Section 15A(b)(9) requires that rules of an Association not impose any
burden on competition not necessary or appropriate to furtherance of
the purposes of the Exchange Act. Section 15A(b)(11) requires the NASD,
as a registered securities association, among other things, to
formulate rules designed to produce fair and informative quotations.
B. Self-Regulatory Organization's Statement on Burden on Competition
The NASD believes that the proposed rule change will not result in
any burden on competition that is not necessary or appropriate in
furtherance of the purposes of the Exchange Act.
C. Self-Regulatory Organization's Statement on Comments on the Proposed
Rule Change Received From Members, Participants, or Others
Comments were neither solicited nor received.
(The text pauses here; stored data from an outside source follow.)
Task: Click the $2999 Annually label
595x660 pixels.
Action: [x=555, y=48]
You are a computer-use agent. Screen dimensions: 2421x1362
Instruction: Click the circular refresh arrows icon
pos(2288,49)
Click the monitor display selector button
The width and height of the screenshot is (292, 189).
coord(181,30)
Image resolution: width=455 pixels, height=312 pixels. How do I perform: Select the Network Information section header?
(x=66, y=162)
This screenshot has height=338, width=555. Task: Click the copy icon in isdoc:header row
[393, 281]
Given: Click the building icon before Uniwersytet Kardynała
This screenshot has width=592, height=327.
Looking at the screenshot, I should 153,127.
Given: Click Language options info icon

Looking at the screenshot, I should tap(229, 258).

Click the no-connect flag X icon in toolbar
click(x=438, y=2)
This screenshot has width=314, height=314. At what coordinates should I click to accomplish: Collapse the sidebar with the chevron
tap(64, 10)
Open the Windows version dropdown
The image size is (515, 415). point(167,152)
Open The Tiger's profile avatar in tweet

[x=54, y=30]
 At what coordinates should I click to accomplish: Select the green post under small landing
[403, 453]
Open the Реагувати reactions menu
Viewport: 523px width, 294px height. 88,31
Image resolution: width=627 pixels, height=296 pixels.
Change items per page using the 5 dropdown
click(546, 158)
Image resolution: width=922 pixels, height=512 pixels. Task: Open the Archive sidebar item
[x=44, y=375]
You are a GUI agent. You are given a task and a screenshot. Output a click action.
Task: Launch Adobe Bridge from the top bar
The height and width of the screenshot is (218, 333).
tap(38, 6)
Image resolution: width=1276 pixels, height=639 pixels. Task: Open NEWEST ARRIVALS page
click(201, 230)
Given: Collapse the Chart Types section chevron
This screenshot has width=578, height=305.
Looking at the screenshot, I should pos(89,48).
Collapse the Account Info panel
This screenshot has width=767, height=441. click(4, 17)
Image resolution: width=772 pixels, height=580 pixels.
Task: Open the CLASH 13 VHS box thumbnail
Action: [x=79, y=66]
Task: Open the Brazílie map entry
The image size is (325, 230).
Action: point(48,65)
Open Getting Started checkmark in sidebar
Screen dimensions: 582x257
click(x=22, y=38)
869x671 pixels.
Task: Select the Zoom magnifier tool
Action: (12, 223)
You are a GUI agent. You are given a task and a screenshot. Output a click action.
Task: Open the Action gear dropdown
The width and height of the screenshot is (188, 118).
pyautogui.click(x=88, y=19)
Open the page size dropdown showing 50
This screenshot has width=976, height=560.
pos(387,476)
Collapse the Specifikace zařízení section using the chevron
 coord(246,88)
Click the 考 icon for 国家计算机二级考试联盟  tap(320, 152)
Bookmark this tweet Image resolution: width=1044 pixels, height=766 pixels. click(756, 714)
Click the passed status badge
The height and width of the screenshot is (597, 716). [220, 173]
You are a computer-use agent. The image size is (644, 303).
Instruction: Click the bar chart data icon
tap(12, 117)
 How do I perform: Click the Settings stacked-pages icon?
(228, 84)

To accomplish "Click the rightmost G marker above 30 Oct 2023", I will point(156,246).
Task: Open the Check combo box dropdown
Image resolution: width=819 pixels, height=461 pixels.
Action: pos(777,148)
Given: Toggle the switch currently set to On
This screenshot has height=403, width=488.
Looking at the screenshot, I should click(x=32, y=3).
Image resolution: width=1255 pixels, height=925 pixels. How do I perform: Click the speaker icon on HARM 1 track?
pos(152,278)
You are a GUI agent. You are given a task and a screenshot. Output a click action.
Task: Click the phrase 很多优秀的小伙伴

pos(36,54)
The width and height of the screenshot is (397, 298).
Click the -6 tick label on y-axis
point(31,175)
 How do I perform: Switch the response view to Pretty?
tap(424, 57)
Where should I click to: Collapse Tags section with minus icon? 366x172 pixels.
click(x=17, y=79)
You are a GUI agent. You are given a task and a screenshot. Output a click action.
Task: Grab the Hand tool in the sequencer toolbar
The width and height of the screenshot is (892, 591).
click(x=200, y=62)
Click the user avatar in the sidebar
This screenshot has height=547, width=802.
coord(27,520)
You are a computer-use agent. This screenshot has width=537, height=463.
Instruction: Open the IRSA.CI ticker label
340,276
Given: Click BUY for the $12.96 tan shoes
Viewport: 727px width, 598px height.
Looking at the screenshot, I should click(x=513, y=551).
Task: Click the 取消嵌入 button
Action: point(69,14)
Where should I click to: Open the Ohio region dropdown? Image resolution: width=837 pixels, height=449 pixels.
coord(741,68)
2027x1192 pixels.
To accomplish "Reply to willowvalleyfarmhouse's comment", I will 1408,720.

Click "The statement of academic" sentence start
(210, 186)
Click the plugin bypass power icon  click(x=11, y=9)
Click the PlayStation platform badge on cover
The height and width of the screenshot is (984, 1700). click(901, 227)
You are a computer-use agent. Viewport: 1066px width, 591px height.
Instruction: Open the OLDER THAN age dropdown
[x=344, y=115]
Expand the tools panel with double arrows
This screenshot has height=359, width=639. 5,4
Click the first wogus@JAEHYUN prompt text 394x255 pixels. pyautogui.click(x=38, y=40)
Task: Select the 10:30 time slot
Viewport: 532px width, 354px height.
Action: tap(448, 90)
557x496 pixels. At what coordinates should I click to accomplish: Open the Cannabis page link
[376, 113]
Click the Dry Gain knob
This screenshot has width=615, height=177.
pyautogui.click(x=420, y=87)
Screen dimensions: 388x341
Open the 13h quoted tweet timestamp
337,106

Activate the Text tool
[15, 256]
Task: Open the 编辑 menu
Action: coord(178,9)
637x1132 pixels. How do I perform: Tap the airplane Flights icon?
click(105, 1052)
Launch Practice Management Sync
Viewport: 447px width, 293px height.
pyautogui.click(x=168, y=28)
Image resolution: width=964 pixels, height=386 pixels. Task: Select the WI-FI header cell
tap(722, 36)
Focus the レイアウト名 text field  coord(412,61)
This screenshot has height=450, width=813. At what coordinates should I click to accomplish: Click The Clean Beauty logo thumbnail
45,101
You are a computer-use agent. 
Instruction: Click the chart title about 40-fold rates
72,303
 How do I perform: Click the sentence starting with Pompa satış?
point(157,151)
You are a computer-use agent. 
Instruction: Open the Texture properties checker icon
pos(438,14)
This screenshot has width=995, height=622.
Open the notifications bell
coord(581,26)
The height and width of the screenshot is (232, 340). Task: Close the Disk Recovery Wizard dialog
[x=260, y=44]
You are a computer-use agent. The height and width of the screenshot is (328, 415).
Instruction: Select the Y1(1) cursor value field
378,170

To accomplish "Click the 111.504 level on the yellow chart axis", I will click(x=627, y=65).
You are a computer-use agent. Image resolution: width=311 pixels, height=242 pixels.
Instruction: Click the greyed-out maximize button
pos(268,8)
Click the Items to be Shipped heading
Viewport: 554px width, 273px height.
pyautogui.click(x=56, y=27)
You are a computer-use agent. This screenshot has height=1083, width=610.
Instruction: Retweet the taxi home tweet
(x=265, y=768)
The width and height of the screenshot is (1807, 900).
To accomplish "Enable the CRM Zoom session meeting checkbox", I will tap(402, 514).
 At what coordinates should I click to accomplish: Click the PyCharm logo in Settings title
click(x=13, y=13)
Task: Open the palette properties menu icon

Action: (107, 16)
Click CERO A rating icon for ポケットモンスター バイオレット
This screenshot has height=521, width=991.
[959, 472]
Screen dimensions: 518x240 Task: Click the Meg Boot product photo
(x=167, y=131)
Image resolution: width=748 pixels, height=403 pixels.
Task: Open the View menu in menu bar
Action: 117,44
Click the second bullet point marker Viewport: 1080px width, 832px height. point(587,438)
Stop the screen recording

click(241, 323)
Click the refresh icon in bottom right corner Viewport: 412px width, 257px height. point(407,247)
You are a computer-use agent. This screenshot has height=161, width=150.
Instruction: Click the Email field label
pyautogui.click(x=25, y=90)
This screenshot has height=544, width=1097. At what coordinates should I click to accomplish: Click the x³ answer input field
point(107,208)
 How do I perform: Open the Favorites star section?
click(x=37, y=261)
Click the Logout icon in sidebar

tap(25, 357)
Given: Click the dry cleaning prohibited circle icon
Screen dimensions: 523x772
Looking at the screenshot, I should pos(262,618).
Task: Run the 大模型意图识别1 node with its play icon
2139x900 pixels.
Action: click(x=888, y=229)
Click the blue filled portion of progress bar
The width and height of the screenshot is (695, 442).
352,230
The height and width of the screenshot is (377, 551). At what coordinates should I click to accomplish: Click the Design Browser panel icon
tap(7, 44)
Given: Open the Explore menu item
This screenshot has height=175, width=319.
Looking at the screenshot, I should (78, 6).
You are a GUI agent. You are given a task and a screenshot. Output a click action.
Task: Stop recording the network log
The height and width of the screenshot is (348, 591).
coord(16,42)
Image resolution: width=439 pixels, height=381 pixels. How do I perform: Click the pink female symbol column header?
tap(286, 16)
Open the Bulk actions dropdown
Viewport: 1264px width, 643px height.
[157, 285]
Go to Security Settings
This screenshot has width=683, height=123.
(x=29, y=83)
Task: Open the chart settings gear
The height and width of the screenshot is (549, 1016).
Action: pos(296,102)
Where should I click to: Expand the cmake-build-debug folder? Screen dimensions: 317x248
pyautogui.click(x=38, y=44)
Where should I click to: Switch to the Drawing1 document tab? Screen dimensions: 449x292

III. Date of Effectiveness of the Proposed Rule Change and Timing
for Commission Action
Within 35 days of the date of publication of this notice in the
Federal Register or within such longer period (i) as the Commission
designate up to 90 days of such date if it finds such longer period to
be appropriate and publishes its reasons for so finding or (ii) as to
which the NASD consents, the Commission will:
A. By order approve such proposed rule change, or
B. Institute proceedings to determine whether the proposed rule
change should be disapproved.
IV. Solicitation of Comments
Interested persons are invited to submit written data, views, and
arguments concerning the foregoing, including whether the proposed rule
change is consistent with the Exchange Act. Persons making written
submissions should file six copies thereof with the Secretary,
Securities and Exchange Commission, 450 Fifth Street, N.W., DC 20549.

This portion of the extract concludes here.